*** Data records

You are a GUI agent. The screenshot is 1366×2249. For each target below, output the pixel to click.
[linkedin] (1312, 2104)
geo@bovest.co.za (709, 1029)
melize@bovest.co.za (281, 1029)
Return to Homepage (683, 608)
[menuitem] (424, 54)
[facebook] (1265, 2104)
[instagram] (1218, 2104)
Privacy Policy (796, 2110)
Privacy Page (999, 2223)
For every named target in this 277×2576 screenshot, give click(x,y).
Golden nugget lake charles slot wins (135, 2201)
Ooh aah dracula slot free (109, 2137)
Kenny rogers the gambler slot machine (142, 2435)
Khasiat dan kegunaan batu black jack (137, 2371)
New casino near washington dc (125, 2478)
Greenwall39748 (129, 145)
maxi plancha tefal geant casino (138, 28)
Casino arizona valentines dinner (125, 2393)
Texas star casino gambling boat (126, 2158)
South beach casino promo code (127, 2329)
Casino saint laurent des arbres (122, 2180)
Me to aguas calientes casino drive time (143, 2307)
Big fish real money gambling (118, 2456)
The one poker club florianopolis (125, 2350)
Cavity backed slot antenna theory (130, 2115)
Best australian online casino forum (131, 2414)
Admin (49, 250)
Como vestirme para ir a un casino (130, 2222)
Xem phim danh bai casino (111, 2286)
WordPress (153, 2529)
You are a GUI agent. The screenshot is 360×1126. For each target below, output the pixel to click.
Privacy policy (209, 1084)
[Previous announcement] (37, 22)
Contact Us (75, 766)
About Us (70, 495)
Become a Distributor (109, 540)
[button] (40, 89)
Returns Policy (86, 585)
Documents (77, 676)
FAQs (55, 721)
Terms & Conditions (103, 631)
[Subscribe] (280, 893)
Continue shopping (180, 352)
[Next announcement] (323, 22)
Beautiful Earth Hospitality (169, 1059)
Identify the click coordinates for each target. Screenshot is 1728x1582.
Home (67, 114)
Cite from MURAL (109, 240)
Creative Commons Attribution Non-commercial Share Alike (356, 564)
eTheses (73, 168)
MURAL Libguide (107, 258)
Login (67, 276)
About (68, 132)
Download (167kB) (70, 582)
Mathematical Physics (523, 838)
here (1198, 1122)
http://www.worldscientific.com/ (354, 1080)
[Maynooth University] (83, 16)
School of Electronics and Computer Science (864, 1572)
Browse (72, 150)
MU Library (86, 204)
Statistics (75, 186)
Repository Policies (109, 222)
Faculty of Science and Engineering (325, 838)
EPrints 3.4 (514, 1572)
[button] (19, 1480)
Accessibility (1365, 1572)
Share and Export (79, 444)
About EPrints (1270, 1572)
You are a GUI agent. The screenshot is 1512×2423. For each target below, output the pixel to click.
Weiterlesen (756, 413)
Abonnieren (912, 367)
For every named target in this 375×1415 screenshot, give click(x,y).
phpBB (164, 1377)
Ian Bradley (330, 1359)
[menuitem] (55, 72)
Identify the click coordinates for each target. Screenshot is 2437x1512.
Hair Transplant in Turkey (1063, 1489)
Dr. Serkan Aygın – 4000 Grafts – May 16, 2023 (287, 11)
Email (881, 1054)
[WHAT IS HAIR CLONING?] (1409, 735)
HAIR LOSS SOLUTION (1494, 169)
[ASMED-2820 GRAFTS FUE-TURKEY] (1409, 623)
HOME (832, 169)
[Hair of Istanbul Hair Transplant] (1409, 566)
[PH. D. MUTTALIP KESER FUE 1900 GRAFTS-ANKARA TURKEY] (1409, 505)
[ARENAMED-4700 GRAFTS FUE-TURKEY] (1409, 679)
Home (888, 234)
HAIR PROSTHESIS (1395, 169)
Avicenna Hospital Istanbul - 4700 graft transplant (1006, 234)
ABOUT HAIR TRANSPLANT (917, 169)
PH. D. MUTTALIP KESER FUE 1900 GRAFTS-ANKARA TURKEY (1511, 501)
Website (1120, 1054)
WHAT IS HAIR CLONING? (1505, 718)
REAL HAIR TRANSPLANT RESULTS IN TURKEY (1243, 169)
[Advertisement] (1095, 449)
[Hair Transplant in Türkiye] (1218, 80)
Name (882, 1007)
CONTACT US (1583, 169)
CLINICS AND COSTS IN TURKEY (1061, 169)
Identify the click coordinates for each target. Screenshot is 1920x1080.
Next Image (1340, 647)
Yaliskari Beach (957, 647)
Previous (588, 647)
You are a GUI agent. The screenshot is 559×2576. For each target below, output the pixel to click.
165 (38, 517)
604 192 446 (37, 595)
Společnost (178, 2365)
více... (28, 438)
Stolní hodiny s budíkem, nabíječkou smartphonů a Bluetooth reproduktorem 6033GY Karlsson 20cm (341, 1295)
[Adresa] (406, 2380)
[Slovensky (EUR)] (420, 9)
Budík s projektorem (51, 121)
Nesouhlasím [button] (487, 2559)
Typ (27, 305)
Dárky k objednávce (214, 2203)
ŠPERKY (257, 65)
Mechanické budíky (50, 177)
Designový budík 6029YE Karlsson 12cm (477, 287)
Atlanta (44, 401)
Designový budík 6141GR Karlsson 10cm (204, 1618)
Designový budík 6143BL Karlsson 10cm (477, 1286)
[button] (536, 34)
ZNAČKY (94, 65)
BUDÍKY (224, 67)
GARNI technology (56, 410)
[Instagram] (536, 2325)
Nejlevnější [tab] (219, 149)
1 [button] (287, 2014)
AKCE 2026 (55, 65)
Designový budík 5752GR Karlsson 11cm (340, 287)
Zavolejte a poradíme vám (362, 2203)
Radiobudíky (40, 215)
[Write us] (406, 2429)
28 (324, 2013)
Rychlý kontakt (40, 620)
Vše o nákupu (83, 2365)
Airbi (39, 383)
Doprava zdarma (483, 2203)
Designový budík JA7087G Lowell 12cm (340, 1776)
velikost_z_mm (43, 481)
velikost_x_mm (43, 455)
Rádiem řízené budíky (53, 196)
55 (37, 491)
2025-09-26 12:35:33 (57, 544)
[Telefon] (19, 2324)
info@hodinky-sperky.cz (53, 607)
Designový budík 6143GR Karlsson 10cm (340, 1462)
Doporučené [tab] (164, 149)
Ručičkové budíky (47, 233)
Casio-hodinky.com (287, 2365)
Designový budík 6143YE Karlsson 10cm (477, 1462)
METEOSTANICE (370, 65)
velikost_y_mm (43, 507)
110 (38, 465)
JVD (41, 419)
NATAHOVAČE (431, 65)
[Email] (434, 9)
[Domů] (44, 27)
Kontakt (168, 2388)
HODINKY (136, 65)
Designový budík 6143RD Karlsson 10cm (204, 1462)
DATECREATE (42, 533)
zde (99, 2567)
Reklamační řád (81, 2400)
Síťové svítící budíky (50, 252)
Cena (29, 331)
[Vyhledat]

******

Exercise:
Set down, unchanged, only those lines above that fall between the line with "Screenshot is 1728x1582." and the line with "Hair Transplant in Turkey (1063, 1489)", the two end lines included.

Output of the task:
Identify the click coordinates for each target. Screenshot is 1728x1582.
Home (67, 114)
Cite from MURAL (109, 240)
Creative Commons Attribution Non-commercial Share Alike (356, 564)
eTheses (73, 168)
MURAL Libguide (107, 258)
Login (67, 276)
About (68, 132)
Download (167kB) (70, 582)
Mathematical Physics (523, 838)
here (1198, 1122)
http://www.worldscientific.com/ (354, 1080)
[Maynooth University] (83, 16)
School of Electronics and Computer Science (864, 1572)
Browse (72, 150)
MU Library (86, 204)
Statistics (75, 186)
Repository Policies (109, 222)
Faculty of Science and Engineering (325, 838)
EPrints 3.4 (514, 1572)
[button] (19, 1480)
Accessibility (1365, 1572)
Share and Export (79, 444)
About EPrints (1270, 1572)
You are a GUI agent. The screenshot is 1512×2423. For each target below, output the pixel to click.
Weiterlesen (756, 413)
Abonnieren (912, 367)
For every named target in this 375×1415 screenshot, give click(x,y).
phpBB (164, 1377)
Ian Bradley (330, 1359)
[menuitem] (55, 72)
Identify the click coordinates for each target. Screenshot is 2437x1512.
Hair Transplant in Turkey (1063, 1489)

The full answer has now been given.